Sin mirarles siquiera, se dirigió al almacén para retirar el carro que había dejado allí después de organizar su puesto. Lo sacó e intentó desplegarlo.
—Déjame ayudarte.
Tara dejó caer los hombros. Dee no había conseguido retener la atención de Axel durante el tiempo suficiente.
—No necesito ayuda —estiró la manilla del carro—, ¿lo ves?
Le rodeó con el carrito y regresó hacia su puesto. Pero sus piernas no eran tan largas como las de Axel y éste consiguió adelantarla.
Tara tensó los labios, se volvió hacia el perchero y quitó las ruedas para guardarlas. Sin hacer caso a Axel, agarró el carro ya cargado y se dirigió hacia la salida del gimnasio.
Pero todavía no había llegado a la puerta cuando Joe Gage, el director de la escuela de primaria, hacía su entrada en el gimnasio.
—¿Ya has cerrado la tienda, Tara? —le sostuvo la puerta.
—Sí, ya me voy. Gracias, Joe —maniobró con el carrito para cruzar la puerta.
—Bueno, supongo que te veremos esta noche en el baile. Este pobre viejo espera poder bailar contigo —le sonrió.
Era un hombre muy agradable, que siempre había sido muy amable con ella. Tara le sonrió, esperando que no se diera cuenta de que no le había contestado.
Por encima del hombro de Joe, pudo ver a Axel, que la seguía a grandes zancadas.

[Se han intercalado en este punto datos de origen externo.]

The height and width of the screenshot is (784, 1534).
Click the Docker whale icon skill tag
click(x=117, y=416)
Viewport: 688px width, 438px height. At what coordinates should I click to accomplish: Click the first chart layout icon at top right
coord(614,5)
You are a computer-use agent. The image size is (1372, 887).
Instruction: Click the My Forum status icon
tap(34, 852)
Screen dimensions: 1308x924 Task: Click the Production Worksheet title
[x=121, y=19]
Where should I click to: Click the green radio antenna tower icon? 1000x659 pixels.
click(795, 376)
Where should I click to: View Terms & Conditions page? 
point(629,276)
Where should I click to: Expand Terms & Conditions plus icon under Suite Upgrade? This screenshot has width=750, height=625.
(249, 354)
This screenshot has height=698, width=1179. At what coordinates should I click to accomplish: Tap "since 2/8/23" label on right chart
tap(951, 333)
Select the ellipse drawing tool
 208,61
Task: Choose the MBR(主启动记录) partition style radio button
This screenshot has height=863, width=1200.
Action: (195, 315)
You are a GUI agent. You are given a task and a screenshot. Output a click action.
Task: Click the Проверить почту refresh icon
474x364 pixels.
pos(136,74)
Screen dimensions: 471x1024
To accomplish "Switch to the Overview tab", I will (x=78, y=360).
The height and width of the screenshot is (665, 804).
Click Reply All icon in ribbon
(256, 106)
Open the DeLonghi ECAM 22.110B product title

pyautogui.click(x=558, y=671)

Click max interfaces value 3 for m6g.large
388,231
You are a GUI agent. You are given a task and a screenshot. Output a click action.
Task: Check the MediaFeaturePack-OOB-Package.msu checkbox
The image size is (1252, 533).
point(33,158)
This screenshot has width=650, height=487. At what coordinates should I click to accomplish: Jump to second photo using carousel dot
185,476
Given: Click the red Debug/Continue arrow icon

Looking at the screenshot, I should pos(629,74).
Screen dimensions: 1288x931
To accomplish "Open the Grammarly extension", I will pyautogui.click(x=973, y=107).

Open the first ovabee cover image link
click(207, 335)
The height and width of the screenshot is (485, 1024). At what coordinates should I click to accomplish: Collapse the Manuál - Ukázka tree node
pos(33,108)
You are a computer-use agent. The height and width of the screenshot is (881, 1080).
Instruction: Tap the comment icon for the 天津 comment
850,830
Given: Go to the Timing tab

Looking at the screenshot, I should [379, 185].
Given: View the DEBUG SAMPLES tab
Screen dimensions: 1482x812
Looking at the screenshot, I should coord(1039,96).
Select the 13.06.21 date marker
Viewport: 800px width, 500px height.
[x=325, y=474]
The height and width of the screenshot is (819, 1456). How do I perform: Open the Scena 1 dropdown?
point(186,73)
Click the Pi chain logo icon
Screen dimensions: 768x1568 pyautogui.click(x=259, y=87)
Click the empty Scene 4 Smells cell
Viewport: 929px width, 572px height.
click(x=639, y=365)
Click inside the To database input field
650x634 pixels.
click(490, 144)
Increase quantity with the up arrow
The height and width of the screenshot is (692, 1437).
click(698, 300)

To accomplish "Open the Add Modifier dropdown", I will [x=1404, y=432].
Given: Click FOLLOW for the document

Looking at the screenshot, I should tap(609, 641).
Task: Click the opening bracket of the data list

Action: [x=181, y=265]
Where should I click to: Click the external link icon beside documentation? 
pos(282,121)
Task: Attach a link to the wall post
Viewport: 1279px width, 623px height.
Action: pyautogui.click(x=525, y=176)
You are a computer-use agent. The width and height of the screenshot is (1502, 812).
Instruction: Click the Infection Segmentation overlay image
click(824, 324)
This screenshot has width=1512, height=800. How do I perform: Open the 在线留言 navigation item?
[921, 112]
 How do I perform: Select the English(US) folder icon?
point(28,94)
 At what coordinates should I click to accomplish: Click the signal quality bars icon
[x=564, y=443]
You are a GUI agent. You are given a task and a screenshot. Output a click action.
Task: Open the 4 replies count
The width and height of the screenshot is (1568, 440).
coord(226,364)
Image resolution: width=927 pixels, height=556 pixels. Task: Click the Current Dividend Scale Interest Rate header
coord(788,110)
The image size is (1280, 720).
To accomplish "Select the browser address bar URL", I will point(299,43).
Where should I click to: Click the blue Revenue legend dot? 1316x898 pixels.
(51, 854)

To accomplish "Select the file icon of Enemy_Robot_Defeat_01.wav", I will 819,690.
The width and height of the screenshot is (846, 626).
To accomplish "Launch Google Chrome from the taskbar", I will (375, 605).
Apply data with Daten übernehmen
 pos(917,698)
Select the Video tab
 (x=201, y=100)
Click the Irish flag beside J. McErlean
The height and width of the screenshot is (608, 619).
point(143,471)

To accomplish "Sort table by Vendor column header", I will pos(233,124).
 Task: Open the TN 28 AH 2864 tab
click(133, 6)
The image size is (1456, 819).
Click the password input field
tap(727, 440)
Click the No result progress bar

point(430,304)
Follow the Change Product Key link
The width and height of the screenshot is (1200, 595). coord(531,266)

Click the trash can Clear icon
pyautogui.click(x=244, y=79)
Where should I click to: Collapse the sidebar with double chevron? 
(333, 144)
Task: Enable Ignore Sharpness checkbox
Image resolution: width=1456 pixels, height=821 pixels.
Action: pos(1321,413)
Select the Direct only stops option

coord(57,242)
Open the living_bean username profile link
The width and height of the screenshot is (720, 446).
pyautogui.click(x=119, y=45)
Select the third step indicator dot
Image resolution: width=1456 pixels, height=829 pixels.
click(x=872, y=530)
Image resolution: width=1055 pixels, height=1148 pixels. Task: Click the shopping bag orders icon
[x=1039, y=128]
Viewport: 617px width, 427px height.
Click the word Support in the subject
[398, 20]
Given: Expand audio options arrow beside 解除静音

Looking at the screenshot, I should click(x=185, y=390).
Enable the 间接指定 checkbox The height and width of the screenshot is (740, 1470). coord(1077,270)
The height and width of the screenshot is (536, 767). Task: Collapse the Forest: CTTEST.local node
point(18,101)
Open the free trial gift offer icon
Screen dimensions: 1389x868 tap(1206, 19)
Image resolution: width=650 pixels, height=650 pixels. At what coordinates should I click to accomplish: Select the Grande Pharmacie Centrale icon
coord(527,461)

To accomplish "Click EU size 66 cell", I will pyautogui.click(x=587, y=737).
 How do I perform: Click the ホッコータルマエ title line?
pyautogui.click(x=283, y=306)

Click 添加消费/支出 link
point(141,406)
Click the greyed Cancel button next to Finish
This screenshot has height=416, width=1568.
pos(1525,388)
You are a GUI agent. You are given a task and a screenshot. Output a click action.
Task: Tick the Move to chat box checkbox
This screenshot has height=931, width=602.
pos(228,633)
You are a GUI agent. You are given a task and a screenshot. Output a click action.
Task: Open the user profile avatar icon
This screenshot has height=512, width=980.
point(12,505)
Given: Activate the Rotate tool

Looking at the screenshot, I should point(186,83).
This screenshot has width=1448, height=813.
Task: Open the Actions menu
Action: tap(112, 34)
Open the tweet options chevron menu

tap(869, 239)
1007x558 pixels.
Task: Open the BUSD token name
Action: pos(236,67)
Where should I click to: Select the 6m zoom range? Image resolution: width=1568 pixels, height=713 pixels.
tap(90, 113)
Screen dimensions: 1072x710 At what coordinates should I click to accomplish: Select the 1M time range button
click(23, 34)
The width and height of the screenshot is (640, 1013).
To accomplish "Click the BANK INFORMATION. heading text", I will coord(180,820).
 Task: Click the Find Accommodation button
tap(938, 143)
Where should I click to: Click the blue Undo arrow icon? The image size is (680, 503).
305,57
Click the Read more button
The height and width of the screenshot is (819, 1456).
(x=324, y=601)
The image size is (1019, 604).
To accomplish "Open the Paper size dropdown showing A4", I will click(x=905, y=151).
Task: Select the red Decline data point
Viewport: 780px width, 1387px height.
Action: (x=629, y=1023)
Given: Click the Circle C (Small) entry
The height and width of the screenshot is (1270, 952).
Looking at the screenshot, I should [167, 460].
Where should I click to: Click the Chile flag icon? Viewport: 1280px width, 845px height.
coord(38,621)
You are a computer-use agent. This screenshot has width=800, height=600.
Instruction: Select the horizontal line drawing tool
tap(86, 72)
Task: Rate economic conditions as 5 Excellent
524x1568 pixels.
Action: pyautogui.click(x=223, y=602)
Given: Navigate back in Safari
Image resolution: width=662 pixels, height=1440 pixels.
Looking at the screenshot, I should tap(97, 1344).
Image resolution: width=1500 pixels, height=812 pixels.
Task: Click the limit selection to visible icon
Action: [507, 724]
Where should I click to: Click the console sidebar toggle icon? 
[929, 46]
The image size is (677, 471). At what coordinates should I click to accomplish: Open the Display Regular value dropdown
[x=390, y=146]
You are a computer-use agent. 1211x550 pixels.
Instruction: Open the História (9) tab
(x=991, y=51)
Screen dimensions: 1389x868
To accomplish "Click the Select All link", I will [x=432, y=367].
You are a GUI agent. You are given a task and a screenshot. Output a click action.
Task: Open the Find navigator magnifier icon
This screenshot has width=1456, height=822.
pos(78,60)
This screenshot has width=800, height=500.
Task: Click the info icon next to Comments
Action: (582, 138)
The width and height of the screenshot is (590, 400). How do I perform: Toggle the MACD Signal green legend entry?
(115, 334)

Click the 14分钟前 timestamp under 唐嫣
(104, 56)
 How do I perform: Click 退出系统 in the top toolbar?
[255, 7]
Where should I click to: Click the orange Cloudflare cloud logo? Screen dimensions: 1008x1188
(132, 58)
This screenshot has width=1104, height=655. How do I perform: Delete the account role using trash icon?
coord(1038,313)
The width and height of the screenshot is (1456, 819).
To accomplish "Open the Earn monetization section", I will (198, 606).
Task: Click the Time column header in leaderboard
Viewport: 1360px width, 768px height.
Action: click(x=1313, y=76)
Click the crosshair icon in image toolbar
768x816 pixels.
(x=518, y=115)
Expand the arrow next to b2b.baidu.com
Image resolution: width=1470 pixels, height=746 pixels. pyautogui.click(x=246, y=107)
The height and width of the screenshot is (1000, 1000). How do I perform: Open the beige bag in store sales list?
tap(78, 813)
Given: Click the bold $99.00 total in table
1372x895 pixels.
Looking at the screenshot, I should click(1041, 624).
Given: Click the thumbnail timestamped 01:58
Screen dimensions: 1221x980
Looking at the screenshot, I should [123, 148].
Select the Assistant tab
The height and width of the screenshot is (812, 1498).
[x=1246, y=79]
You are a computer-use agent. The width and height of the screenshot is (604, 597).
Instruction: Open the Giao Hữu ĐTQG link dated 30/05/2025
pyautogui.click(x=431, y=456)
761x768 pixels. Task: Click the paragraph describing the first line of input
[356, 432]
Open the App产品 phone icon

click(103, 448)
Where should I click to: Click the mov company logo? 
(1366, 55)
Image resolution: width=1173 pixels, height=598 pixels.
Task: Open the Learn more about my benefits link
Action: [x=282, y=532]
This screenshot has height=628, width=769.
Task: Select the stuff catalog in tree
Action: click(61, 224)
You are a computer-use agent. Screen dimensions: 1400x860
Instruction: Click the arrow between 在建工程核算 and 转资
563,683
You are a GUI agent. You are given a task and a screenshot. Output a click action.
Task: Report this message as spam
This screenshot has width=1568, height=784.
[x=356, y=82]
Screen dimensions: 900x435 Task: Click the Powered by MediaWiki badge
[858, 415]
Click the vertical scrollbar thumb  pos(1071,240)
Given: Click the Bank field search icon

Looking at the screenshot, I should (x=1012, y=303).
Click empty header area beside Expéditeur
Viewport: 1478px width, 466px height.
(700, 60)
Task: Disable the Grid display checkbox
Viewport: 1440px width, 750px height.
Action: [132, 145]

—Eh, Axel —oyó que Joe le saludaba—. No sabía que habías vuelto al pueblo.
Tara aceleró el paso y no pudo oír la respuesta de Axel. Cuando por fin llegó hasta su coche, apenas podía respirar. Sacó las llaves a toda velocidad, pero acababa de abrir la puerta del maletero cuando llegó Axel, cargó las tres cajas, dobló el carro y lo colocó al lado de las cajas.
Cerró el maletero de un portazo y clavó sus penetrantes ojos en Tara.
—Puedes hablar conmigo ahora o dejarlo para más tarde. Pero hablaremos, Tara. Hay algunas cosas que tienes que saber.
Pero había otra cosa que Tara no quería que él supiera. No por primera vez, se descubrió preguntándose por qué no se marchaba de Weaver para siempre. La tienda era lo único que la unía a aquel lugar. Eso y el hecho de que fuera el único lugar en el que su hermano podía localizarla.
—Quiero llevar estas cosas a la tienda antes del baile.
—En ese caso, te acompañaré.
—¡No! —exclamó con más dureza de la que pretendía—. Podemos vernos esta noche en el baile —mintió mientras se dirigía a la puerta de pasajeros.
—No creo que ése sea el mejor sitio para hablar.
—Lo tomas o lo dejas —replicó Tara mientras se sentaba en el coche y cerraba la puerta.
Intentando disimular el temblor de sus manos, metió la llave en el encendido y se alejó de allí como si la persiguieran todos los demonios del infierno. Aunque, por supuesto, Axel Clay no era ningún demonio.
Solamente era el único hombre con el que se había costado desde que, a los dieciocho años, se había embarcado en un matrimonio que apenas había durado un mes.
Pero lo peor de todo era que era el padre del hijo que llevaba en su vientre.